В те дни мне ещё не было знакомо слово «паранойя», но я поняла, что у мамы с психикой не все в порядке. Поэтому я постаралась сменить тему и заговорила о своих школьных подружках.

Спать я легла полная тревоги за маму. Уеду я, а как она тут будет жить с такими мыслями?

Проснулась поздно. На кухонном столе записка мамы: «Завтрак на плите. Поешь обязательно. Если пойдешь к Моисею Абрамовичу, будь очень осторожна».

Фокус. Мама знает, как зовут этого чудака.

Аппетита нет. Настроение приговоренного к повешению. Низ живота болит. Быть «делам». А ведь Моисей Абрамович приглашал на обед сегодня. Интересно, что они приготовят на обед. Он сказал, что обедают они в пять вечера. Впереди куча времени.

Надо собрать волю в кулак – это выражение отца. Для этого у меня один способ – гимнастика и холодный душ. Вот что я вам скажу. При росте метр шестьдесят пять я вешу пятьдесят три килограмма, объем моих бедер восемьдесят сантиметров, а грудь второго размера. У меня широкие плечи и, если раньше я этого стеснялась, то теперь, после того, как Иван Петрович сказал, что у меня фигура амазонки, я стесняться перестала. Ещё в школе увлеклась спортивной гимнастикой и добилась приличных результатов. Кроме того, я хорошо плаваю. Как же иначе? Жить у моря и не уметь плавать? Это просто глупость какая-то.

Так что, дорогие мои, я девушка ничего себе.

Прошло три часа, и я в полном порядке. Хоть сейчас на площадку. Спортивную. А вы о какой подумали?

Проснулся и аппетит. Но не буду же я наедаться перед тем, как идти в гости. Попила чаю с таком. Гляжу в окно. Там тоска смертная. Вспомнила Ленинград. Какие виды там! Куда ни глянь – картина маслом.

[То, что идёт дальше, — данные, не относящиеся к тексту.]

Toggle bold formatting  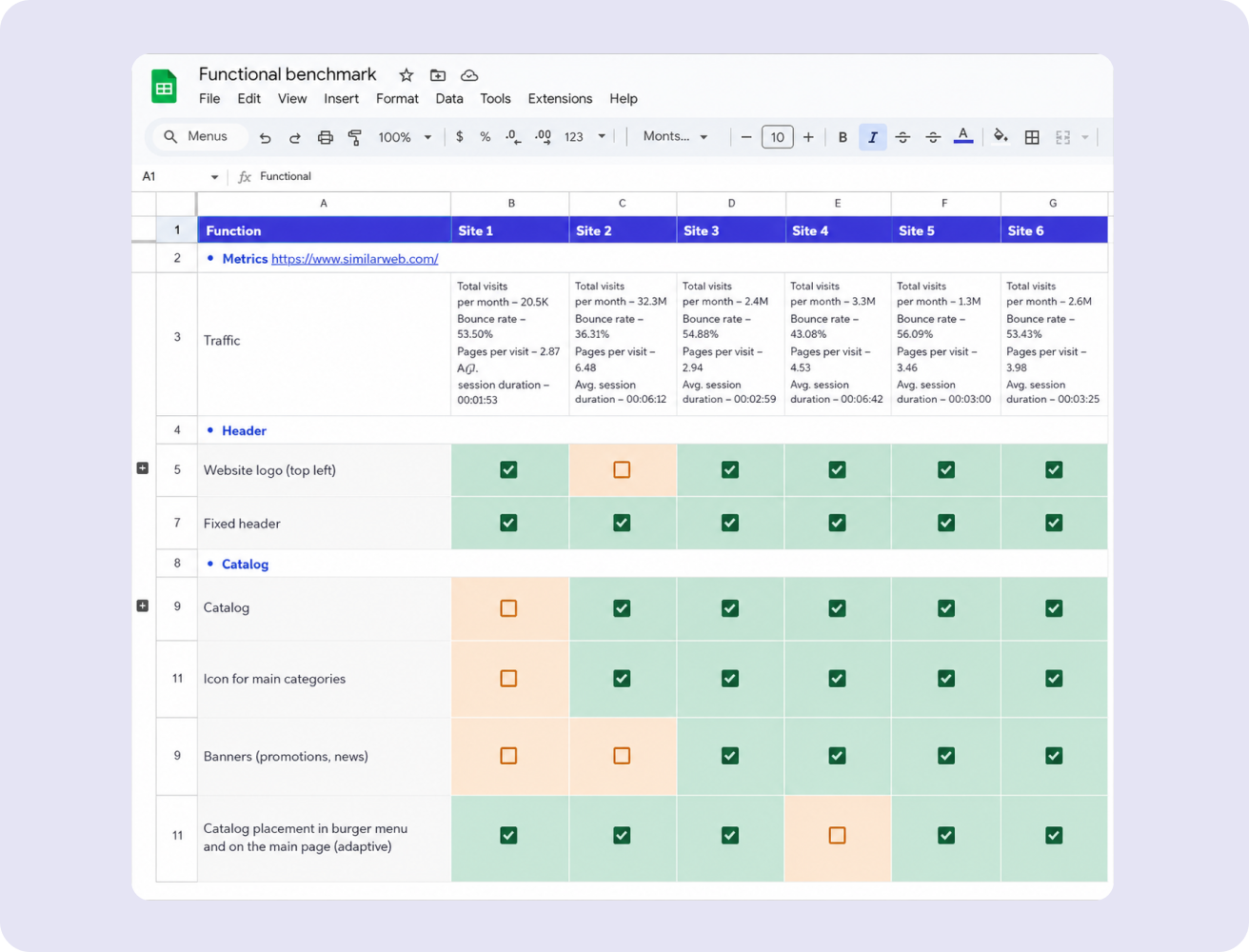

Глядела, глядела и догляделась. Завтра и уеду. Мама права: нечего мне тут делать.

В три часа пришла мама.

– Хорошо, что тебя застала. – На лице мамы тревога.

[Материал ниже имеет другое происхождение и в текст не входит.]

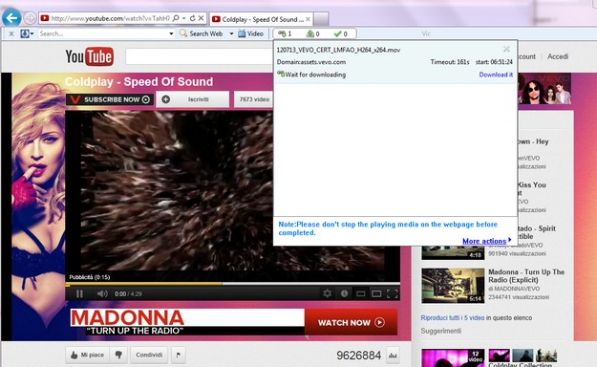The width and height of the screenshot is (597, 367).
Task: Mute the video volume speaker icon
Action: pyautogui.click(x=102, y=294)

– Что случилось? – спрашиваю и, стараясь как-то развеять её тревожное настроение, шутя спрашиваю: – Пожар где-нибудь?

– Шутки шутишь. Я подслушала разговор начальника нашего первого отдела с инженером из отдела безопасности. Моисея Абрамовича вчера арестовали. Уезжать тебе надо немедля. Ты помнишь, какие он разговоры вел вчера? Мне уже все равно, а тебе жить надо.

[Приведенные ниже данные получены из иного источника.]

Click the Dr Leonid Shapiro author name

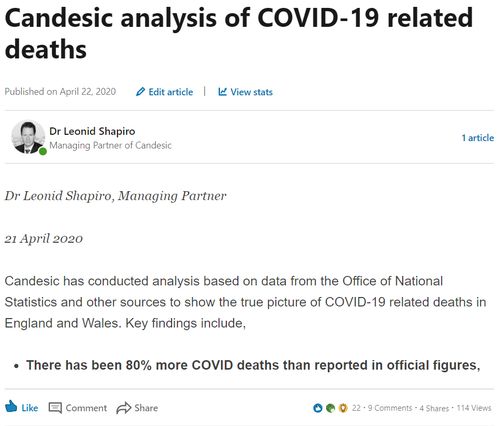[92, 131]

Хотела спросить маму, кто же мог донести на Моисея Абрамовича, но сдержалась.

– Ты не подумай, что это я на него стукнула, – предупредила мой вопрос мама, – Александра сука. Мы с Анатолием догадывались, что она служит сексотом. Заложила бедного еврея.

– Можно я тебя спрошу, – решилась я, – откуда ты знаешь его?

– Долгий разговор, – мама отвернулась к окну. – Давай лучше поедим и поедем на вокзал.

Через два часа, как раз, когда я должна была обедать с Моисеем Абрамовичем и его сыном, мы с мамой стояли в очереди в кассу. Мамина знакомая кассирша продала нам билет до Харькова.

– Там перекомпостируешь на Москву, – сказала она и приняла от мамы три рубля сверх цены билета.

До отхода поезда оставалось два часа, и мама предложила пойти в привокзальный буфет.

– Не успела я тебя собрать в дорогу. Путь неблизкий.

Кушать мне не хотелось, но я послушно пошла за мамой. Говорится же: аппетит приходит во время еды. Я с удовольствием съела две котлеты с макаронами с томатным соусом, выпили кофе со сгущенным молоком. Булочку с маком я забрала с собой. Будет с чем попить чаю в поезде.

– Как приедешь в Ленинград, – мама всплакнула, – напиши. Лучше отбей телеграмму.

Локомотив гуднул пару раз и, слегка дернув, потащил состав на север.

Мама прошла немного за вагоном, махнула рукой и, повернув, ушла. Знала бы я тогда, что вижу маму в последний раз. Живой.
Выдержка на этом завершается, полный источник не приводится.